WORK TO BE COMPLETED »
Write out the lines again, switching "GUI agent" to "GUI assistant" and leaving everything else unchanged.

--- START MATERIAL SHOWN ---

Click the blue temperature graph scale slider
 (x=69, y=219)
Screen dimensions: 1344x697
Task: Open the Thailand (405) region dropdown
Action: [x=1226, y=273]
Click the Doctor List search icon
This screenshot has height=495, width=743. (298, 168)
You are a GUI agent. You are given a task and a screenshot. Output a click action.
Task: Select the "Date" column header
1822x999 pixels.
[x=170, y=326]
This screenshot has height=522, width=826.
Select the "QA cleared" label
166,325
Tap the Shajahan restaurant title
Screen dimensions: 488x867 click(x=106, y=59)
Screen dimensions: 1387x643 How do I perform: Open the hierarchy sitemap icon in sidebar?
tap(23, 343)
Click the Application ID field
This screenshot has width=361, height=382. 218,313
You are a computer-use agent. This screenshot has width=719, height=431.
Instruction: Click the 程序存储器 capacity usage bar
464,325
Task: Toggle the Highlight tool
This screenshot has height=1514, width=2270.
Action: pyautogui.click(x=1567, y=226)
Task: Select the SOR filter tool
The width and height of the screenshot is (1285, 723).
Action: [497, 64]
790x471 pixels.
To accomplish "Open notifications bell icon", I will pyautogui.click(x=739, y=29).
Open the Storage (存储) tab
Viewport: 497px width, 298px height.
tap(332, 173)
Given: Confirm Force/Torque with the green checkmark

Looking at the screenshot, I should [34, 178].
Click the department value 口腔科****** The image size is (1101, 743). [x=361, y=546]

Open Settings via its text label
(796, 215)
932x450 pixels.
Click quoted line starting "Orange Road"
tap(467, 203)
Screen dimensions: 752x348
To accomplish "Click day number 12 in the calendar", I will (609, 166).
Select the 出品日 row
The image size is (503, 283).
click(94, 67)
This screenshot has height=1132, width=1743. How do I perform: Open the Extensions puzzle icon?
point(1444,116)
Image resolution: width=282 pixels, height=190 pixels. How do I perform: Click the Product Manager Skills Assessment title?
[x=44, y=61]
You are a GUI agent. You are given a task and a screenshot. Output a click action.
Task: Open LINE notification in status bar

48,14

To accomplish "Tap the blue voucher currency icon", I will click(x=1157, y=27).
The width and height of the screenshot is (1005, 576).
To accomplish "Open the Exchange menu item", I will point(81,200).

--- END MATERIAL SHOWN ---

THE OUTPUT »
Click the blue temperature graph scale slider
 (x=69, y=219)
Screen dimensions: 1344x697
Task: Open the Thailand (405) region dropdown
Action: [x=1226, y=273]
Click the Doctor List search icon
This screenshot has height=495, width=743. (298, 168)
You are a GUI assistant. You are given a task and a screenshot. Output a click action.
Task: Select the "Date" column header
1822x999 pixels.
[x=170, y=326]
This screenshot has height=522, width=826.
Select the "QA cleared" label
166,325
Tap the Shajahan restaurant title
Screen dimensions: 488x867 click(x=106, y=59)
Screen dimensions: 1387x643 How do I perform: Open the hierarchy sitemap icon in sidebar?
tap(23, 343)
Click the Application ID field
This screenshot has width=361, height=382. 218,313
You are a computer-use agent. This screenshot has width=719, height=431.
Instruction: Click the 程序存储器 capacity usage bar
464,325
Task: Toggle the Highlight tool
This screenshot has height=1514, width=2270.
Action: pyautogui.click(x=1567, y=226)
Task: Select the SOR filter tool
The width and height of the screenshot is (1285, 723).
Action: [497, 64]
790x471 pixels.
To accomplish "Open notifications bell icon", I will pyautogui.click(x=739, y=29).
Open the Storage (存储) tab
Viewport: 497px width, 298px height.
tap(332, 173)
Given: Confirm Force/Torque with the green checkmark

Looking at the screenshot, I should [34, 178].
Click the department value 口腔科****** The image size is (1101, 743). [x=361, y=546]

Open Settings via its text label
(796, 215)
932x450 pixels.
Click quoted line starting "Orange Road"
tap(467, 203)
Screen dimensions: 752x348
To accomplish "Click day number 12 in the calendar", I will (609, 166).
Select the 出品日 row
The image size is (503, 283).
click(94, 67)
This screenshot has height=1132, width=1743. How do I perform: Open the Extensions puzzle icon?
point(1444,116)
Image resolution: width=282 pixels, height=190 pixels. How do I perform: Click the Product Manager Skills Assessment title?
[x=44, y=61]
You are a GUI assistant. You are given a task and a screenshot. Output a click action.
Task: Open LINE notification in status bar

48,14

To accomplish "Tap the blue voucher currency icon", I will click(x=1157, y=27).
The width and height of the screenshot is (1005, 576).
To accomplish "Open the Exchange menu item", I will point(81,200).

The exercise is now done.